GT is trying to convince the court to break its contracts with Apple, which it claims imposed "oppressive and burdensome terms and obligations on GT", as they were an "unnecessary drain" on its resources, reportedly costing $1m a day at the operations.
Strangely, at the first public hearing since Monday's filing, lawyers for GT Advanced argued it could not reveal why it sought bankruptcy and asked a court to keep crucial documents sealed, a highly unusual move that may keep investors in the dark for now about its financial implosion.
GT Advanced Technologies filed for bankruptcy after shares plummeted 90 percent on Tuesday.
The US firm is now worth just $175m (£109m), down from $1.5bn last week, though at the time GT insisted that the news didn't mean it is going out of business.
"GT has a strong and fundamentally sound underlying business," said CEO Tom Gutierrez. "[The] filing does not mean we are going out of business; rather, it provides us with the opportunity to continue to execute our business plan on a stronger footing, maintain operations of our diversified business, and improve our balance sheet."
GT said on Tuesday that it had $85m in cash and was hoping to be granted 'debtor-in-possession' financing status. The company is now seeking debtor-in-possession financing which, once obtained, would provide an immediate source of additional funds.
Last November, GT signed a deal with Apple to manufacture sapphire materials for the firm's upcoming devices, leading to speculation that Cupertino would take advantage of GT's glass in its iPhone 6 models.
However, GT announced in August that an Arizona factory it was building with Apple would not be up and running until 2015, which would be way too late to produce glass for Apple's phones. This is probably why its shares have plummeted in such a short space of time.
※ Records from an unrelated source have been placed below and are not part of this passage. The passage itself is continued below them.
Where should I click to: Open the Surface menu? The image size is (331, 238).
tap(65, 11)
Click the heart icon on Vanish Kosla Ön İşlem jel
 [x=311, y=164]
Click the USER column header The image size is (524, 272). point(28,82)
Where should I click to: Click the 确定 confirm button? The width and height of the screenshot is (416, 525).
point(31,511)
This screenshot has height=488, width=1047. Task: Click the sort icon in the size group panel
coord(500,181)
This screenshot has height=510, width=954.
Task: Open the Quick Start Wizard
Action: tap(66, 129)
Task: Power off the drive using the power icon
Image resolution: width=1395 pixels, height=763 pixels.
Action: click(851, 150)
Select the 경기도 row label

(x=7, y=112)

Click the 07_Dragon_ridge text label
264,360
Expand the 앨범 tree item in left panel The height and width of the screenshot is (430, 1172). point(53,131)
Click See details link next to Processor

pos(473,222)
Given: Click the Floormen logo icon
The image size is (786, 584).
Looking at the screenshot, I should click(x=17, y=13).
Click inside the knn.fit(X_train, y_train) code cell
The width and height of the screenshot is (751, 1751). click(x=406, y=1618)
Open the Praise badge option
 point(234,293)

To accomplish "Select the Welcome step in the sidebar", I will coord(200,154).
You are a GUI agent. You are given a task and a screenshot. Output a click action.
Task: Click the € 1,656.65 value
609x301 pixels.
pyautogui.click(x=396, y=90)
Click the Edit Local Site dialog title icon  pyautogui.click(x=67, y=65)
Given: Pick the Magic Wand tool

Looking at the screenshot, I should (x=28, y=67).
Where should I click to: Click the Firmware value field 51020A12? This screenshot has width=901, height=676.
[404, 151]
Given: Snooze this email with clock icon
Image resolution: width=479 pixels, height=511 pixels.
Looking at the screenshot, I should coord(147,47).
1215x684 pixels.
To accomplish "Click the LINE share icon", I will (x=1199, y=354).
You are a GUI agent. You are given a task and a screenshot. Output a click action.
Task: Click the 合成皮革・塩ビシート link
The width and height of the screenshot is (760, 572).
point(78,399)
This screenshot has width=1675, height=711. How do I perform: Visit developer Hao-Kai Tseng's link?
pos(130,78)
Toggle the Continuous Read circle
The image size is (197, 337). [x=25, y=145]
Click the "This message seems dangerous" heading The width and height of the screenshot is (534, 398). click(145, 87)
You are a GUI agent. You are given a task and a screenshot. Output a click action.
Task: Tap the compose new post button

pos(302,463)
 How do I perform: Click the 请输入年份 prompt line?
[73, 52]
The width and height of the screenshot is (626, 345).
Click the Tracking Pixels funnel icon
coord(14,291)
Leading up to the iPhone 6 launch there were many rumours suggesting that Apple would use sapphire for the smartphone's screen, but instead the firm went for glass reinforced using an ion process.
Sapphire is the second strongest material on the planet, it's naturally strong, extremely scratch resistant, and can withstand flexing. But one problem with sapphire is that, while it won't scratch so easily, it can still crack when dropped as it has a more crystalline structure than glass, making it brittle.
Light is also an issue, as Sapphire glass doesn't transmit light as effectively as standard glass, which could be a drain on battery life because a device would have to pump out more of it.
Either the above reasons, or that GT messed up its screen manufacture timings, might be why Apple abandoned the idea in favour of glass, and subsequently why GT had to file for bankruptcy.